## WORK TO COMPLETE
Copy out the records below, from the first line through the line that contains "tap(797, 343)", with both ends included and the pictures left out.

** begin **

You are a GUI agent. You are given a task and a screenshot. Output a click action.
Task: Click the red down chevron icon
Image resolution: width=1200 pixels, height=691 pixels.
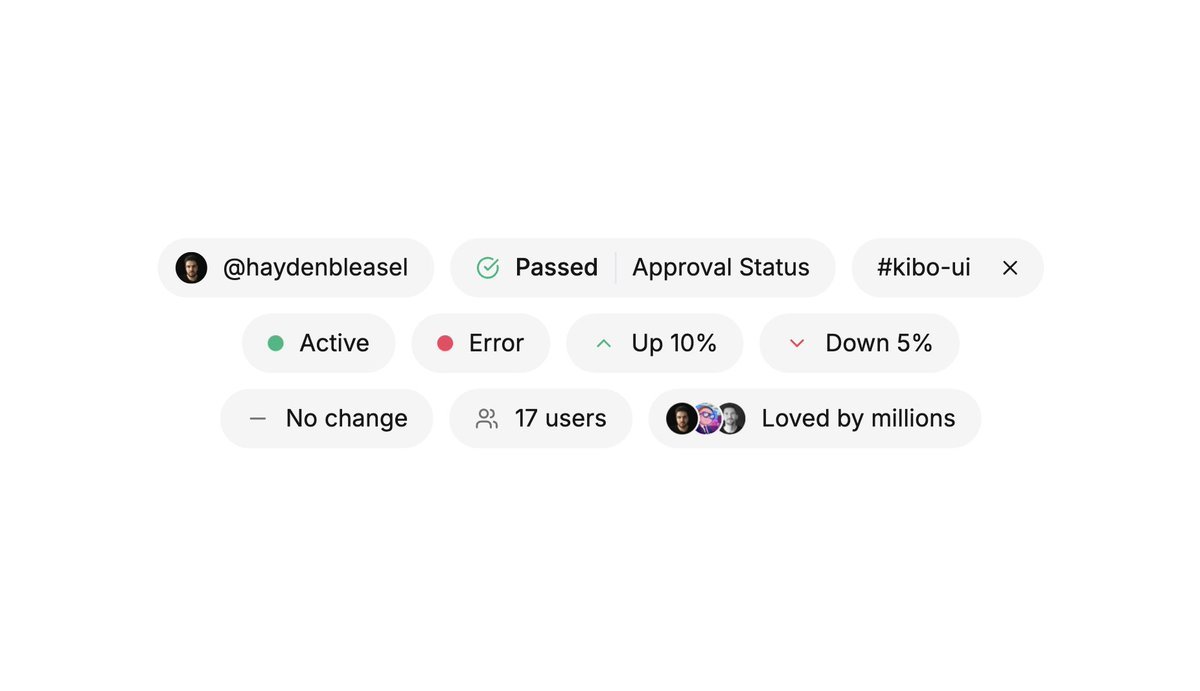tap(797, 343)
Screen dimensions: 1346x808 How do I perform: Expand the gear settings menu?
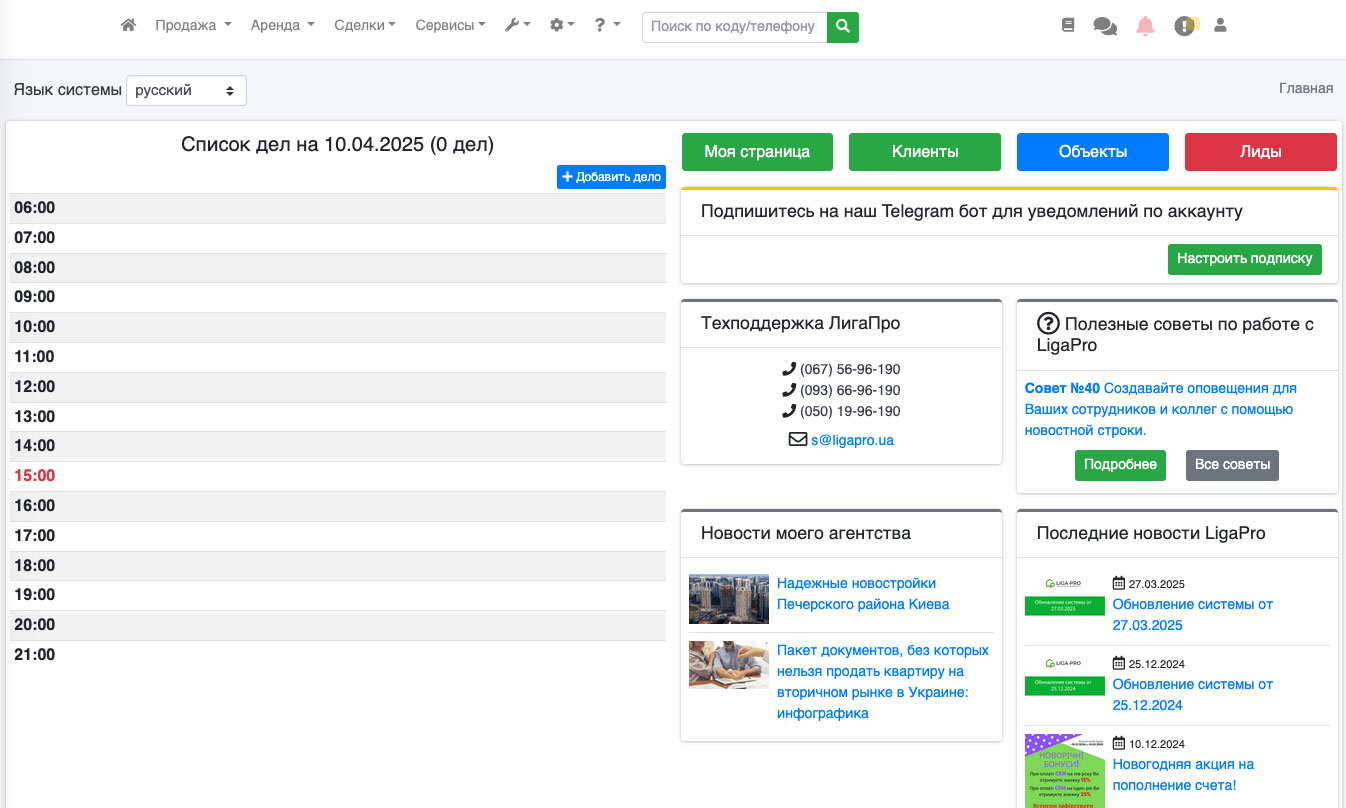point(562,26)
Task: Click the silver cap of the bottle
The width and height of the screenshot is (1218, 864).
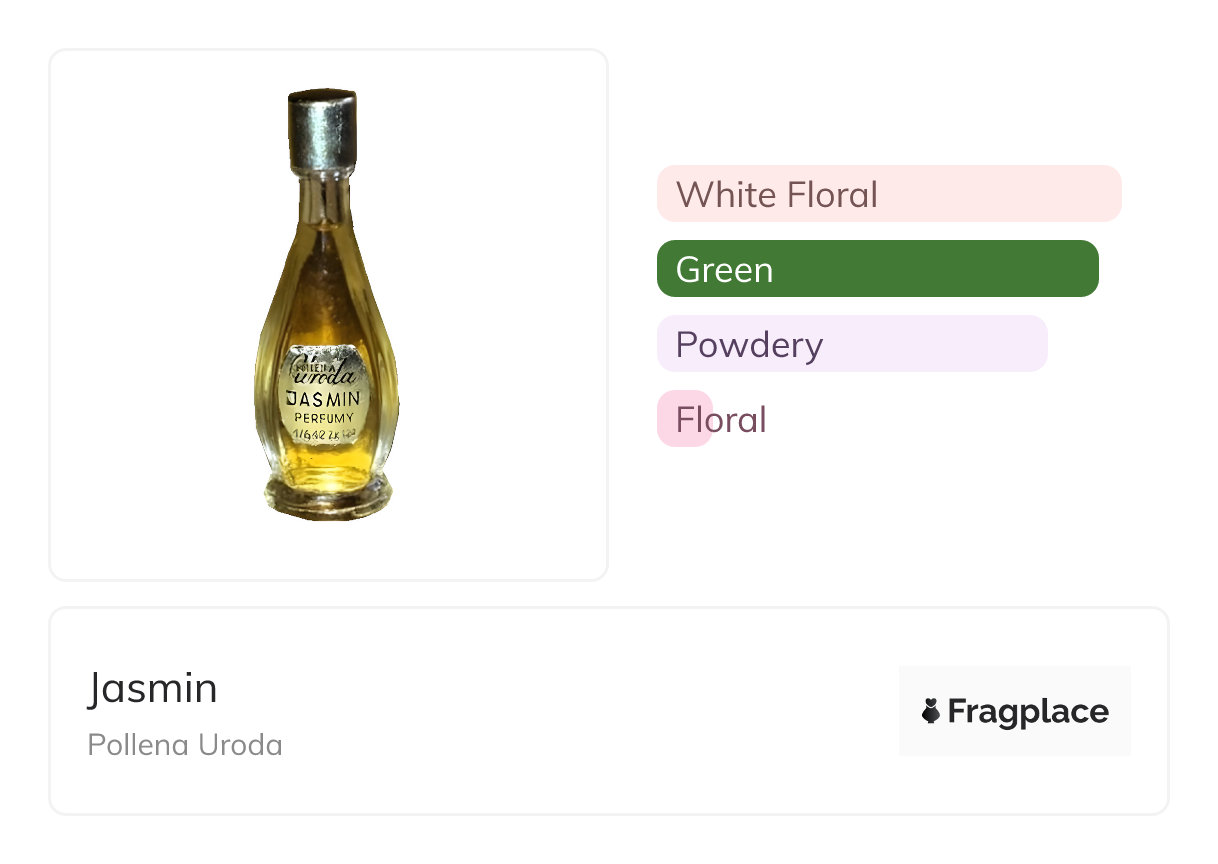Action: coord(322,129)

** end **

## RESULT OF THE TASK
You are a GUI agent. You are given a task and a screenshot. Output a click action.
Task: Click the red down chevron icon
Image resolution: width=1200 pixels, height=691 pixels.
tap(797, 343)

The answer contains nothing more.